• WORK ITEM:
Please return the passage below on caffeine and cardiac cells in full, word for word.

• GIVEN TEXT:
____________________

Caffeine induces a transient inward current in cultured cardiac cells

Electrical excitation of cardiac muscle may sometimes be due to initiation of inward current by the presence of Ca 2+ ions at the inner surface of the cell membrane. During digitalis toxicity and other conditions that abnormally augment cellular Ca 2+ stores, premature release of Ca 2+ from the sarcoplasmic retkulum leads to a transient inward current, which is large enough to initiate premature beats and is accompanied by a transient contractile response 1–5 This inward current may be mediated either by electrogenic sodium–calcium exchange 6 or by specific Ca 2+ -activated cation channels that have recently been characterized in tissue cultures of cardiac myocytes 7 . An obvious question raised by these observations is whether release of the sequestered Ca 2+ stores during each normal beat exerts a similar influence on membrane potential. To explore this, chick embryonic myocardial cell aggregates were voltage-clamped during abrupt exposure to caffeine, which is known to release Ca 2+ from the sarcoplasmic reticulum 8–10 . The speed of the perfusion system and the relative absence of diffusion barriers in the tissue-cultured cells allowed the effects of caffeine-induced Ca 2+ release to be studied on a time scale comparable to that of a single normal beat. We report here that abrupt exposure of the cells to caffeine produced a transient inward current having similar features to that of digitalis toxicity, and which was both large enough and rapid enough to potentially contribute to the action potential.

____________________

• EXTRACTED ENTRIES:
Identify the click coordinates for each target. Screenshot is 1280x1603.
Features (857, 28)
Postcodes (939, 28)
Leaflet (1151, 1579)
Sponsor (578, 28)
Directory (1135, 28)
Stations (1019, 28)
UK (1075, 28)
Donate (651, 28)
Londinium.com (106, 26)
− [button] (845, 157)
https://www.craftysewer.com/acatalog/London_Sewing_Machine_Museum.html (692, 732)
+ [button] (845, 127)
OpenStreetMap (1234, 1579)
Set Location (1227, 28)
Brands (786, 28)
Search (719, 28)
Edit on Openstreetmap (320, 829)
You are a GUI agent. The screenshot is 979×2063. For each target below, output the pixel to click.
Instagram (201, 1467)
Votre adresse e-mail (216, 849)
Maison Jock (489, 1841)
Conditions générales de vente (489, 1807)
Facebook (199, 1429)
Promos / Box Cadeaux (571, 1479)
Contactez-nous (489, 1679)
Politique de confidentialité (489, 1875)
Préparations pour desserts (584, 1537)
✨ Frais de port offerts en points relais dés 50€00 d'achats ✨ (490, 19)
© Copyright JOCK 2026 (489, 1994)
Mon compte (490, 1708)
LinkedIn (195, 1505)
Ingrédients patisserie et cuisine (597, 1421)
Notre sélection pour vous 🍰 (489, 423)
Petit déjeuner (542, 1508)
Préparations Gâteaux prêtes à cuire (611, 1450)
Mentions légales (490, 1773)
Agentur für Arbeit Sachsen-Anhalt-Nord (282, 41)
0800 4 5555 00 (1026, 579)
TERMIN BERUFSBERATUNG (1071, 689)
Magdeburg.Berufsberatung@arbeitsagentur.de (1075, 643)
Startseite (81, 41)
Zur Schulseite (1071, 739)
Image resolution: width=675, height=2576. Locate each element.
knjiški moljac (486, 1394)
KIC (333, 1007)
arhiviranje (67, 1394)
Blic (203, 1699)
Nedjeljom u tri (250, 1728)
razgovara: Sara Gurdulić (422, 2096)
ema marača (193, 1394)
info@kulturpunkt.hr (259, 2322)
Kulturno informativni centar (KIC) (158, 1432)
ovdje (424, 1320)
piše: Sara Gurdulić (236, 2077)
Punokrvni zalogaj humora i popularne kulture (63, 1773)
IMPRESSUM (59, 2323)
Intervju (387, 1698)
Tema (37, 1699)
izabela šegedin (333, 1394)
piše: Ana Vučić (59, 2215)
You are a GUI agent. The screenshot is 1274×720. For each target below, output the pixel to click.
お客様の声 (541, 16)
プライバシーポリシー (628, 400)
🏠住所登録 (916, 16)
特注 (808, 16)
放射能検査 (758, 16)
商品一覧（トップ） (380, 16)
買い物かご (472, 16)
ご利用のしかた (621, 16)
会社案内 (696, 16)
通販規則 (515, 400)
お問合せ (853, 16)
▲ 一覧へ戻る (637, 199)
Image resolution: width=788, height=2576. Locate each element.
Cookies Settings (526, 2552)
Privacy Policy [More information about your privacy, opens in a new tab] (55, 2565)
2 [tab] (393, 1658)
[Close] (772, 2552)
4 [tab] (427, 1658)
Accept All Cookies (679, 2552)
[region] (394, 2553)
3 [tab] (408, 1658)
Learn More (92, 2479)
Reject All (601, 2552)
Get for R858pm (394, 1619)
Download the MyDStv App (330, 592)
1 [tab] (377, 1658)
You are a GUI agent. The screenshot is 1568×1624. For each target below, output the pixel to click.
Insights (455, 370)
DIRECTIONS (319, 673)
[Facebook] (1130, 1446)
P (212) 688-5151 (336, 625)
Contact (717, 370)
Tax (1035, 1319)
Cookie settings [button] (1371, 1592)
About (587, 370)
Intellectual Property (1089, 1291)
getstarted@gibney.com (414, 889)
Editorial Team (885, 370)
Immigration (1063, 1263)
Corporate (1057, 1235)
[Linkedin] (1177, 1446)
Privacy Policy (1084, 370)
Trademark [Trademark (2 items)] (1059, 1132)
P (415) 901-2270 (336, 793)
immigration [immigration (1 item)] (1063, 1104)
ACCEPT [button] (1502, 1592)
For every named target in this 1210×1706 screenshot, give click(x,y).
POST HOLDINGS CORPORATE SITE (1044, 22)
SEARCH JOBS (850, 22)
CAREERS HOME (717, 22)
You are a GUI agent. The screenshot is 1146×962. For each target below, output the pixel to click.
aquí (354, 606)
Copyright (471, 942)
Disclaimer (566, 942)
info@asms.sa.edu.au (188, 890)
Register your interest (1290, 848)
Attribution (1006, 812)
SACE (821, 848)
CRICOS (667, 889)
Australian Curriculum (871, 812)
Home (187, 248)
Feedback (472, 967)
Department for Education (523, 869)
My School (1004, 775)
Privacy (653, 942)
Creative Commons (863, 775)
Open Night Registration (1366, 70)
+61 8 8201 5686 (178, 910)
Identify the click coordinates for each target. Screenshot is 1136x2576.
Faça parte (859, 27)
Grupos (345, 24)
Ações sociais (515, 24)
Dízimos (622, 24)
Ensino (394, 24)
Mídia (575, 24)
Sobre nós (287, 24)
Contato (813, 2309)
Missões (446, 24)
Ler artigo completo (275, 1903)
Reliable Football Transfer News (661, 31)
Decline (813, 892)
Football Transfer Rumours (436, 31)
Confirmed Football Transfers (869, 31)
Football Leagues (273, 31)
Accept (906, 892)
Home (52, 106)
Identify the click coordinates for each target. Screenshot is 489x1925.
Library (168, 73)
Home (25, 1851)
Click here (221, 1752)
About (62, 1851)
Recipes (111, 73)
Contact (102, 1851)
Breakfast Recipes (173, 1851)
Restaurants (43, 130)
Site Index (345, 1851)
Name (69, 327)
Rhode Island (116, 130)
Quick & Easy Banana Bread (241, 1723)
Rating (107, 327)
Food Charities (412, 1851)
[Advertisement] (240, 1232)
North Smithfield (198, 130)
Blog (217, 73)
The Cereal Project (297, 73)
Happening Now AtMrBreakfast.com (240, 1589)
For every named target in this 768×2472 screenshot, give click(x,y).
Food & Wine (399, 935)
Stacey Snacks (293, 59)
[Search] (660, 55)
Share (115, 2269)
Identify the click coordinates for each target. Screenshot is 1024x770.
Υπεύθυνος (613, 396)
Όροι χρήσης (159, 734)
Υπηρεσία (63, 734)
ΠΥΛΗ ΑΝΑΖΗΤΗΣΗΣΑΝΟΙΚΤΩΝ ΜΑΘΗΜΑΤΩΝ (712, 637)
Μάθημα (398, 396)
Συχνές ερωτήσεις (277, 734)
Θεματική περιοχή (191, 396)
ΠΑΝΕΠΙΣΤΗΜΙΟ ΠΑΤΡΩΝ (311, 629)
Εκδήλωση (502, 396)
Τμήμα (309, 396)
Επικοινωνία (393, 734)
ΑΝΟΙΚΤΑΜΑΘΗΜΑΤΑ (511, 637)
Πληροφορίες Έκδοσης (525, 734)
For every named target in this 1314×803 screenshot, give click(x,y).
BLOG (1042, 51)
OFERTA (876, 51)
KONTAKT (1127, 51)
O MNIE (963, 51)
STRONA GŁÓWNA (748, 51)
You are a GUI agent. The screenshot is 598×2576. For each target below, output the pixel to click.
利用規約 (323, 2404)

____________________

• EXPECTED OUTPUT:
Caffeine induces a transient inward current in cultured cardiac cells

Electrical excitation of cardiac muscle may sometimes be due to initiation of inward current by the presence of Ca 2+ ions at the inner surface of the cell membrane. During digitalis toxicity and other conditions that abnormally augment cellular Ca 2+ stores, premature release of Ca 2+ from the sarcoplasmic retkulum leads to a transient inward current, which is large enough to initiate premature beats and is accompanied by a transient contractile response 1–5 This inward current may be mediated either by electrogenic sodium–calcium exchange 6 or by specific Ca 2+ -activated cation channels that have recently been characterized in tissue cultures of cardiac myocytes 7 . An obvious question raised by these observations is whether release of the sequestered Ca 2+ stores during each normal beat exerts a similar influence on membrane potential. To explore this, chick embryonic myocardial cell aggregates were voltage-clamped during abrupt exposure to caffeine, which is known to release Ca 2+ from the sarcoplasmic reticulum 8–10 . The speed of the perfusion system and the relative absence of diffusion barriers in the tissue-cultured cells allowed the effects of caffeine-induced Ca 2+ release to be studied on a time scale comparable to that of a single normal beat. We report here that abrupt exposure of the cells to caffeine produced a transient inward current having similar features to that of digitalis toxicity, and which was both large enough and rapid enough to potentially contribute to the action potential.